7 Corollary If ${\displaystyle T\in B({ℌ}_1,{ℌ}_2)}$ is a Fredholm operator and K is a compact operator, then ${\displaystyle T+K}$ is a Fredholm operator with

${\displaystyle \mathrm{ind}(T+K)=\mathrm{ind}(T)}$

Proof: Let ${\displaystyle f_j}$ be a bounded sequence such that ${\displaystyle (T+K)f_j}$ is convergent. By compactness, ${\displaystyle f_j}$ has a convergent subsequence ${\displaystyle f_{j_k}}$ such that ${\displaystyle K{f}_{j_k}}$ is convergent. ${\displaystyle T{f}_{j_k}}$ is then convergent and so ${\displaystyle f_{j_k}}$ contains a convergent subsequence. Since ${\displaystyle K^{*}}$ is compact, the same argument applies to ${\displaystyle T^{*}+K^{*}}$. The invariance of the index follows from the preceding theorem since ${\displaystyle T+\lambda K}$ is Fredholm for any complex number ${\displaystyle \lambda }$, and the index of ${\displaystyle T+\lambda K}$ is constant. ${\displaystyle ◻}$

The next result, known as Fredholm alternative, is now easy but is very important in application.

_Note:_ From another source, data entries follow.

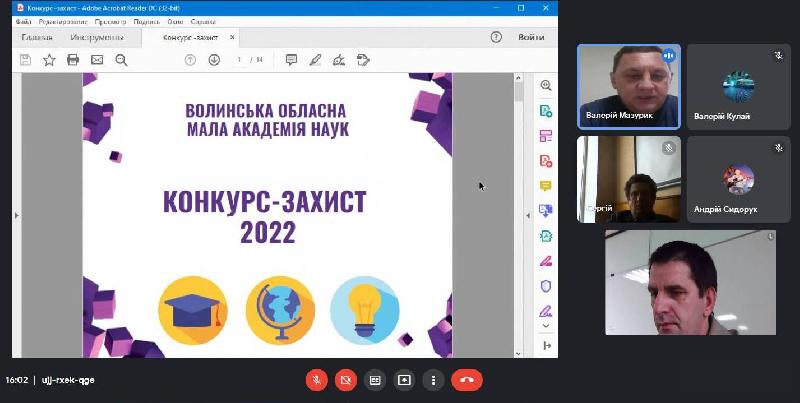The height and width of the screenshot is (403, 800).
Task: Toggle the microphone in meeting controls
Action: 316,380
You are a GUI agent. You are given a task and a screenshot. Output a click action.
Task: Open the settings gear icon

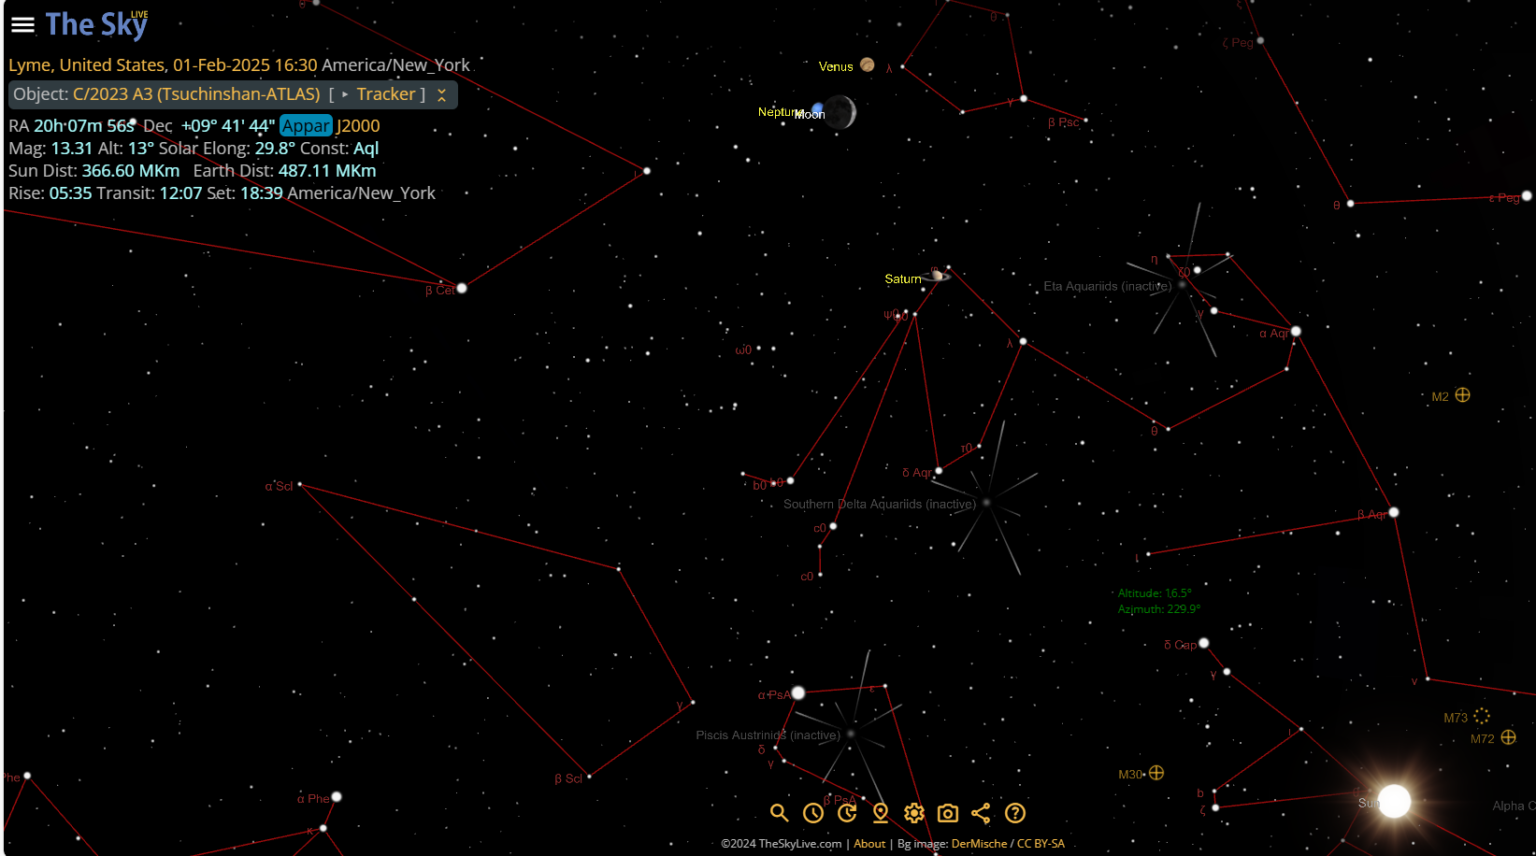click(x=914, y=813)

7 Corollary If ${\displaystyle K\in B({ℌ}_1,{ℌ}_2)}$ is a compact, then

${\displaystyle \ker (K-\lambda I)}$ and ${\displaystyle {ℌ}_2/\mathrm{ran}(K-\lambda I)}$

have the same (finite) dimension for any nonzero complex number ${\displaystyle \lambda }$, and ${\displaystyle \sigma (K)\mathrm{\setminus }\{0\}}$ consists of eigenvalues of K.
Proof: The first assertion follows from:

${\displaystyle \mathrm{ind}(K-\lambda I)=\mathrm{ind}(I-{\lambda }^{-1}K)=0}$,

and the second is the immediate consequence. ${\displaystyle ◻}$

7 Theorem Let ${\displaystyle T\in B({ℌ}_1,{ℌ}_2)}$. Then ${\displaystyle T}$ is a Fredholm operator if and only if ${\displaystyle I-TS}$ and ${\displaystyle I-ST}$ are finite-rank operators for some ${\displaystyle S\in B({ℌ}_2,{ℌ}_1)}$. Moreover, when ${\displaystyle I-TS}$ and ${\displaystyle I-ST}$ are of trace class (e.g., of finite-rank),

${\displaystyle \mathrm{ind}(T)=\mathrm{Tr}(I-ST)-\mathrm{Tr}(I-TS)}$

Proof: Since the identities are Fredholm operators (in fact, any invertible operator) and since

${\displaystyle ST=I_1+(I_1-ST)}$

${\displaystyle TS=I_2+(I_2-TS)}$

${\displaystyle ST}$ and ${\displaystyle TS}$ are Fredholm operators, which implies T is a Fredholm operator. Conversely, suppose T is a Fredholm operator. Then, as before, we can write:

${\displaystyle T=\left[\begin{array}{cc}{T}^{\prime }& 0\\ 0& 0\end{array}\right]}$

where ${\displaystyle T^{\prime }}$ is invertible. If we set, for example, ${\displaystyle S=\left[\begin{array}{cc}T{\text{'}}^{-1}& 0\\ 0& 0\end{array}\right]}$, then ${\displaystyle S}$ has required properties. Next, suppose S is given arbitrary: ${\displaystyle S=\left[\begin{array}{cc}{S}_1& S_2\\ S_3& S_4\end{array}\right]}$. Then

${\displaystyle \mathrm{Tr}(I-ST)=\mathrm{Tr}(1-S_1{T}^{\prime })+\dim \ker T}$.

Similarly, we compute:

${\displaystyle \mathrm{Tr}(I-TS)=\mathrm{Tr}(1-T^{\prime }{S}_1)+\dim \mathrm{Coker}T}$.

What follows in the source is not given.